Some of Settle’s more immediate plans for the fellowship include participation in a Dramaturgy Convention at Los Angeles’ Mark Taper Forum; a visit to Perseverance Theatre in Juneau, Alaska; and possibly assisting director Ping Chong.

“I’m mainly interested in exploring how the actor develops character,” she says. “I come from a very design-centric background. I want to improve my toolbox in terms of choices. I have a tendency to tech from the beginning. I can put bodies in space in a way that’s interesting and poetic. But I’m wondering what I’m cutting off?”

At present, Settle’s mind is on How to Be Sawed in Half, and Thirteenth Tribe’s production of Eugene Ionesco’s Macbett scheduled for November. For How to Be Sawed in Half, Thirteenth Tribe teamed up with a commercial company called Flow Arts. For Settle – who directed a tumultuous South American tour of Grease a few years ago – the merging of a for-profit and non-profit entity may be a new model to follow.

“I’ve worked in so many different environments,” Settle notes. “I also saw the commercial world, which can be very ugly. But I believe there is a way of combining these different types of theatres. The commercial world needs something that’s heavily aesthetically driven. One way that can be achieved is through a partnership with a visionary non-profit theatre.”
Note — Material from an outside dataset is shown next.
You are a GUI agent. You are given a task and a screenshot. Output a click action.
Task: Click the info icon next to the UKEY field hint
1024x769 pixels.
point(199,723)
The director, who acknowledges that her family experienced financial struggles, prefers dramatic material in which hard-luck characters don’t necessarily win in the end. She is not drawn to Chekhov or upper-class dramas or sentimental works. She often resorts to a physics state of mind.
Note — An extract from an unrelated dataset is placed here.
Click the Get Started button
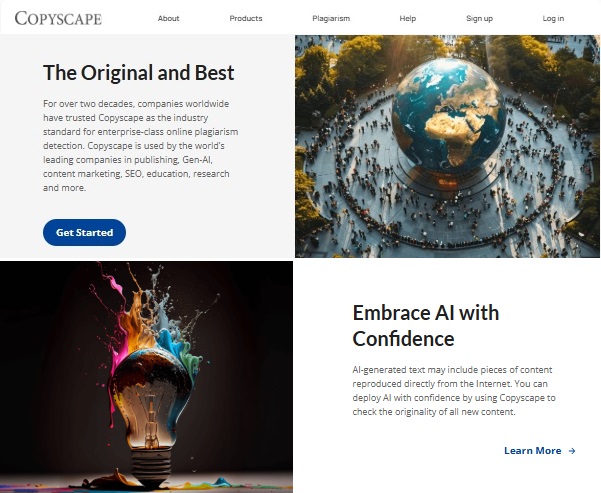Viewport: 601px width, 493px height. coord(84,232)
“When you strip things down,” Settle contends, “we’re very small. This is physics. Senseless things happen and there doesn’t have to be a reason for it. Life is chaotic; it’s not comfortable. I don’t think there are heroes. I think people live incredible lives.

“In life, there’s barely an ending – et alone a happy one. Our experiences are dragged one into the other. My idea of theatre is having the audience take more questions than answers with them.”